If we say something is "real" then it doesn't have to do anything else. It's just real. Of course, there's a lot of politics involved in claiming anything as real. The thing that perhaps most annoyed me about the Mark Halliday article was this idea that he knew what was real and Clover was not concerned with real-ness.
This is an argument gets repeated over and over: That somehow "quietist" poetry is "real" and "experimental" poetry is somehow superfluous.
I never understood those quietist narratives about fishing with one's dad or grampa. They never struck me as real!

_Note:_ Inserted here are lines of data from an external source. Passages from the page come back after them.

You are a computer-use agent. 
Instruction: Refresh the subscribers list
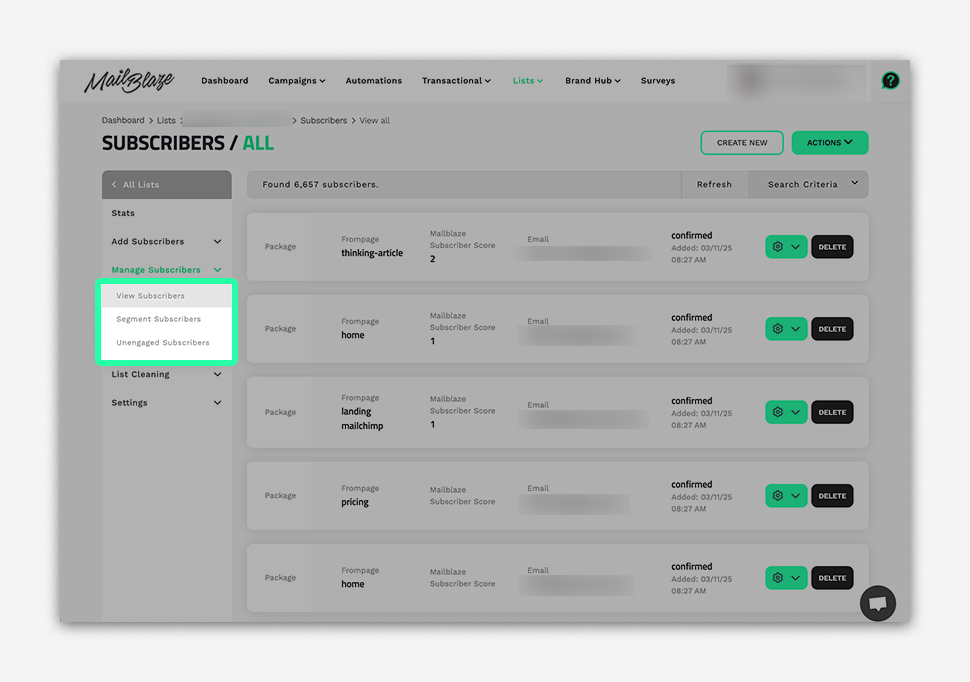coord(714,184)
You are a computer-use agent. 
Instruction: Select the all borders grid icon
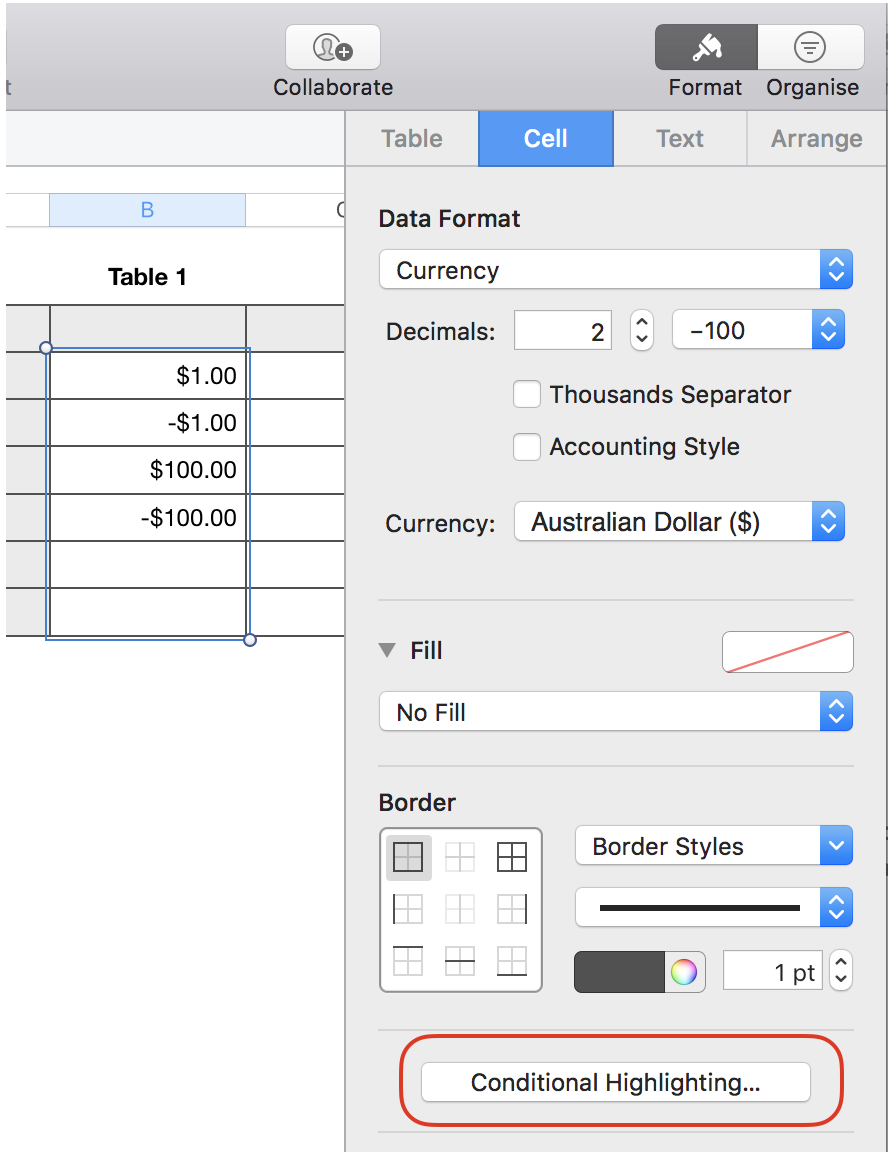pos(512,857)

Now this may be because when I was a kid my dad was in jail in Poland and/or helping the Croatian underground overthrow Tito, or quite simply because we certainly never went fishing. Or because my grampa probably said about 3 sentences to me his whole life - when he died I took his Strindberg library from 1908 and a suit (because my grampa was the most stylish person I've ever met) - was that "real" or was that too close to that awful "lettrist jacket"?
The quietist lyric always struck me as extremely strange and posed. And that feeling has been reinforced by most of my pedagogical encounters with this stance: it's all about reigning in and controlling, all about a strange fear of excess (usually coming from images or extravagant language that is not "earned"), about trying to control what is "real."
4 Comments:
Well, like I said, it's mostly attempting to homogenize and define for the sake of everything being "understood." Doesn't this go back to the issue of "difficulty" in poems? If there's something you can codify within a text and abstraction can be removed, then people feel as though they're really getting somewhere. People want to understand and when they cannot, it is dismissed as "experimental" or a dozen other things (I think I just posted on this myself).
Well, anybody who would praise any text simply because it's "real" or "realistic" (implying that these are inherently positive values that all texts should embody) is stupid in the first place. At the same time, though, I don't see anything wrong with praising how a text achieves its apparently goal, if in fact that goal is to create something that gives the effect of "realism."
I'm not quite certain that creating a "realistic" text is always this hyperpolitical decision of the artist to falsely reduce, compartmentalize, idealize the world, etc. It seems to me that a person could be conscious of the fact that he/she was creating something "realistic" without believing in the illusion or necessarily perpetuating the idea that this illusion is an inherently valuable thing.
I think what you mean when you say "real" in the language-game (to get all Wittg. on you) that you're playing is different from what they mean when the say "real" in the different language-game that they're playing.
I assume their meaning of "real" is something like "evocative of remembered experience"; they value the evocation; but also: their memories (all our memories?) might be in fact "extremely strange and posed"; this may be why you (we) (but not them) are (maybe?) less interested in a poetry that tries to recreate them.
You're right I kind of conflated two issues here.